Hello.

As this is my first post to this list, let me first thank all the
people involved in Git development - it's really a great tool.

Now to the point. Since Git 1.8 (I think), git commit command honours
the submodules' ignore settings, configured either in .gitmodules, or
in .git/config. That's very nice and certainly correct for "git commit
-a", but it's less clear if one explicitely stages an updated
submodule using git add. Git commit will ignore it anyway, if
ignore=all is configured in .gitmodules. Maybe that's correct too, I'm
not sure about that, but it's inconvenient in our use case, especially
combined with the lack of --ignore-submodule parameter to git commit,
as git status and git diff have.

We use submodules in such a way that normally we don't ever want to
see changes in them in output of git diff and git status. So we set
ignore=all in .gitmodules for each submodule. But occasionally, we
need to add a new submodule, and sometimes also commit changed
submodule. This got harder with Git 1.8, we have to "git config
submodule.<name>.ignore none" before the commit, and "git config
--unset ..." after.

I'd like to at least add an --ignore-submodules parameter to git
commit.

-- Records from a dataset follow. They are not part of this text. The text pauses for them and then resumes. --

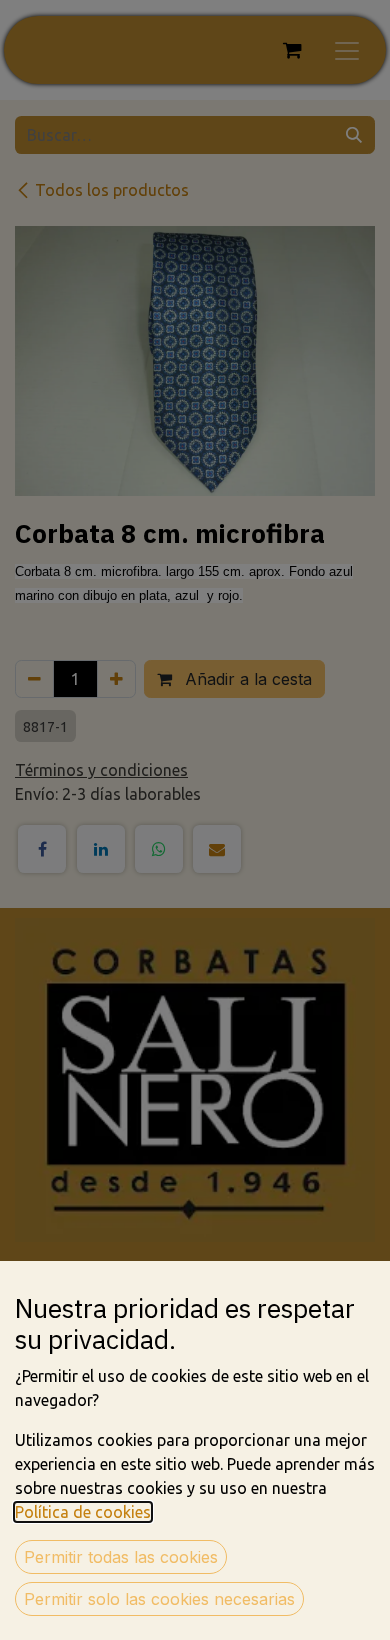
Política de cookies (83, 1512)
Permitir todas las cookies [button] (121, 1557)
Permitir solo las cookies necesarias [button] (159, 1599)
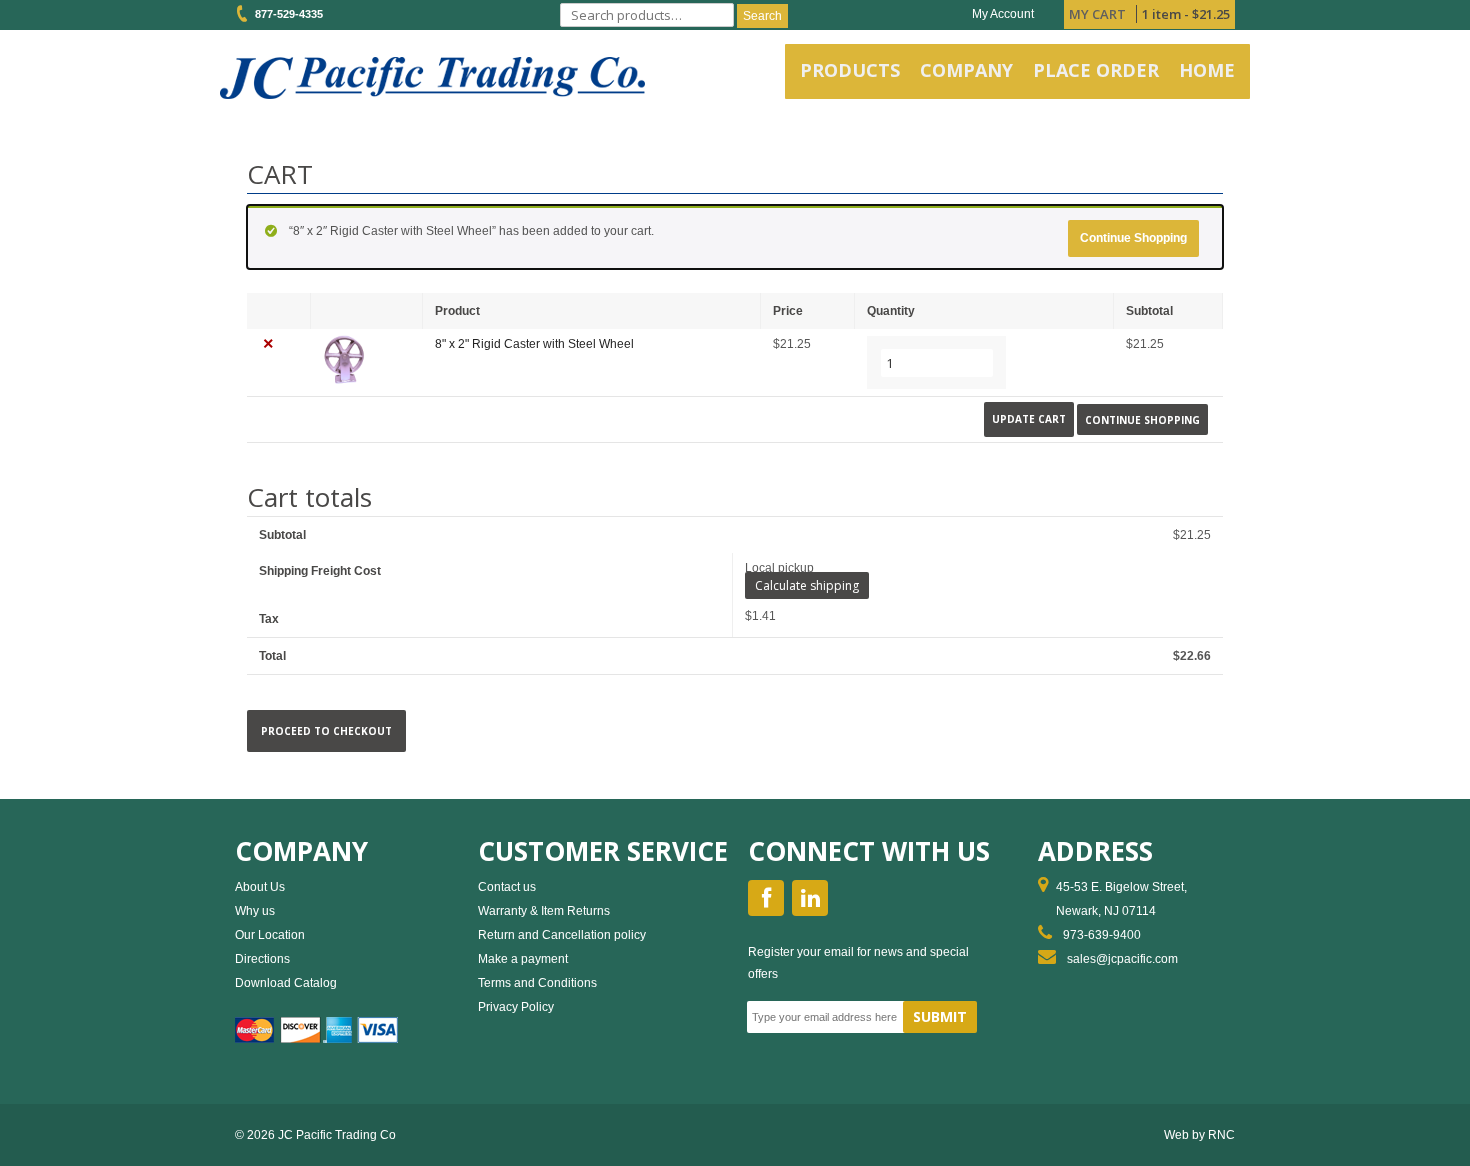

I though about posting a patch, but as I looked into the
commit source file, I didn't see any straightforward way to implement
it. I don't have enough free time for a deeper analysis of the
sources, I'm sorry.

So please, let me first know, whether you could possibly accept such
patch, and if so, then I'd really appreciate some hints on how to do
it.

And also, I'd like to know git folks' opinion on whether it's OK that
git commit with ignore=all in .gitmodules ignores submodules even when
they are explicitely staged with git add.